I believe it was only the grace of God that gave me the strength to finally drag Ms. Bud Light to the shore where we both collapsed face down in the sand like Tom Hanks in Castaway. By then I was so beat, I decided to head back to the hotel as soon as I was able to hand her off to the party of drunks she’d wandered off from. When the manager saw me walking into the lobby, he asked why I was coming in earlier than usual. After I explained why I was so physically and mentally spent he exclaimed, “Oh Lisa, you’re lucky to be alive because the riptide was so strong today, the Weather Service warned people not to get in the water at all!” He went on to describe soberly how two tourists had already drowned that day only a mile or so up the coast from us. And that’s when I realized why it had been more difficult than usual to swim boozer-babe to safety. The whole time I was trying to move us toward the beach, there was a powerful current—lethally powerful—pulling us in the other direction.

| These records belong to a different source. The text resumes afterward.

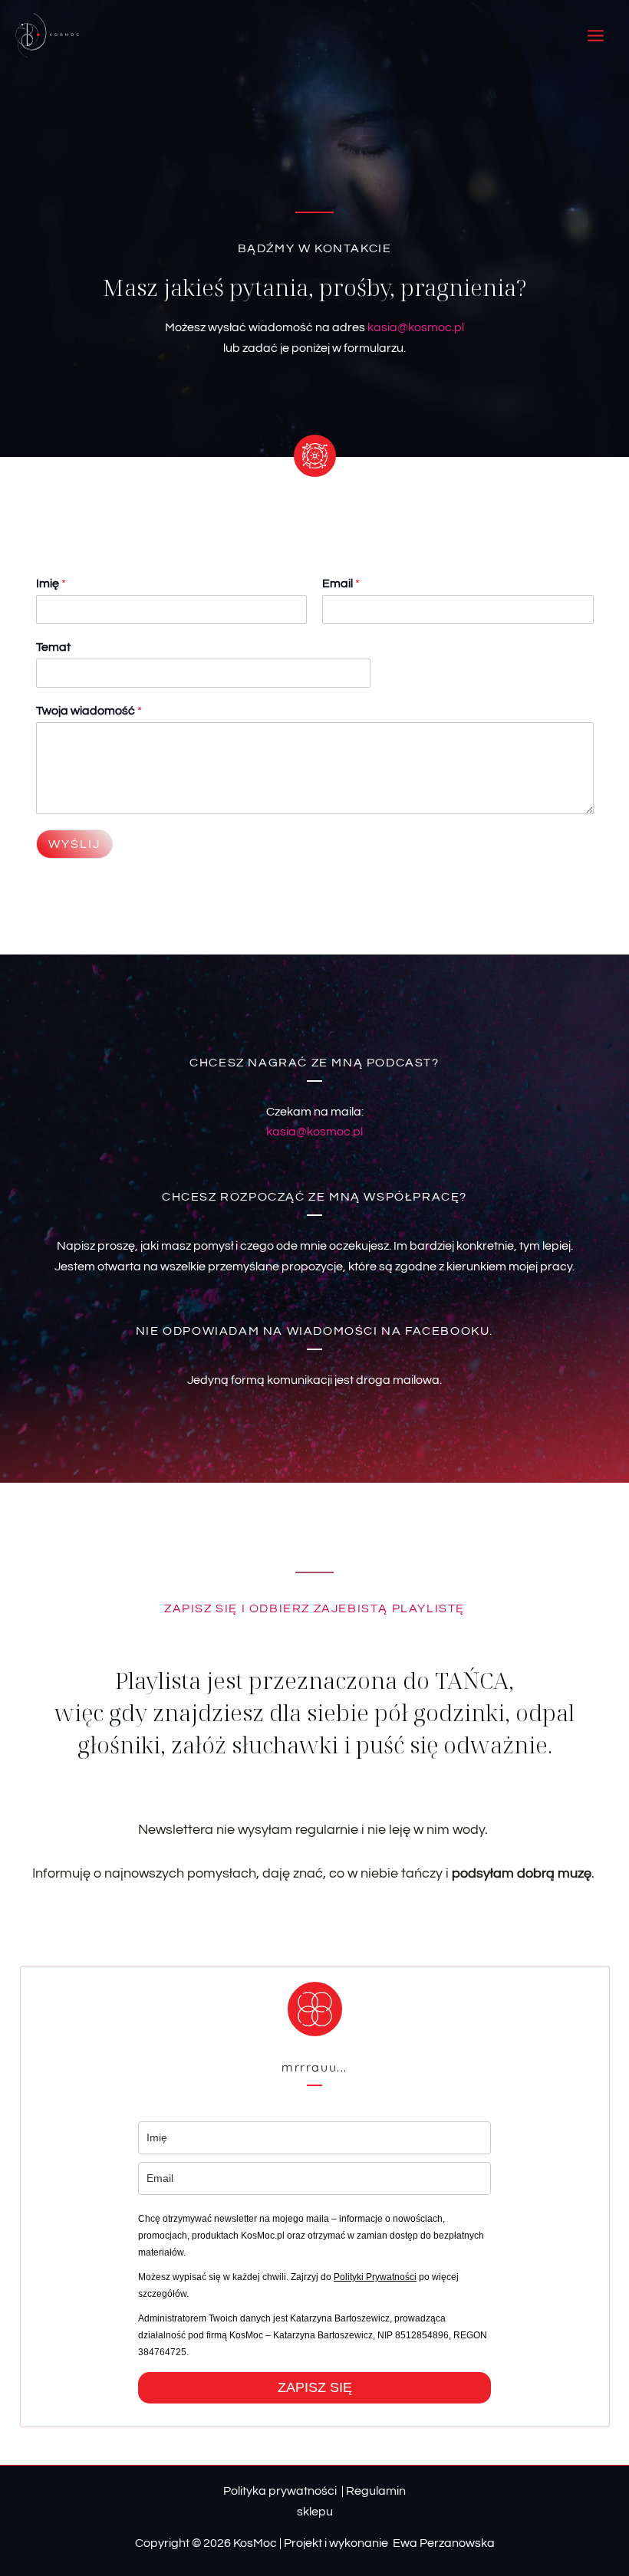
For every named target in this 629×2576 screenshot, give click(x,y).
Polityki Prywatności (375, 2277)
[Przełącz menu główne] (596, 35)
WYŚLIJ (74, 844)
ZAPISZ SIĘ (315, 2387)
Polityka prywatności (280, 2491)
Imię (51, 583)
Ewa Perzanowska (442, 2543)
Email (341, 583)
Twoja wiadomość (89, 711)
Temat (53, 647)
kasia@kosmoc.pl (415, 327)
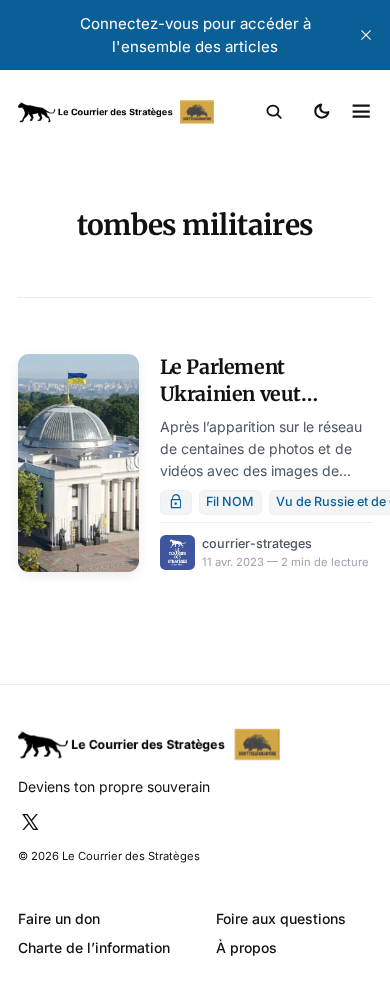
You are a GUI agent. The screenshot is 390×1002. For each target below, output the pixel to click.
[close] (366, 35)
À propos (246, 947)
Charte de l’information (94, 947)
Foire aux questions (281, 918)
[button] (274, 112)
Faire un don (59, 918)
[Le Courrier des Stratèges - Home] (116, 112)
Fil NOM (230, 501)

Which is basically the same condition we find ourselves in as followers of Christ. Treading water spiritually is not a viable option. Because if we aren’t intentionally moving toward Jesus, there is a powerful riptide of an enemy actively working to pull us away from Him. There’s no such thing as neutral waters. “Don’t Drift” isn’t an innocuous biblical warning, it’s a flashing red light accompanied by a blaring siren!

  • What’s the one thing that most tempts you to drift in your pursuit of the Lord?
  • What are you intentionally doing to keep yourself moving toward Jesus instead of drifting away from Him?
  • If you are in a season of spiritual drift, who is a solid believer nearby that God may have placed in your life to help you paddle back to shore?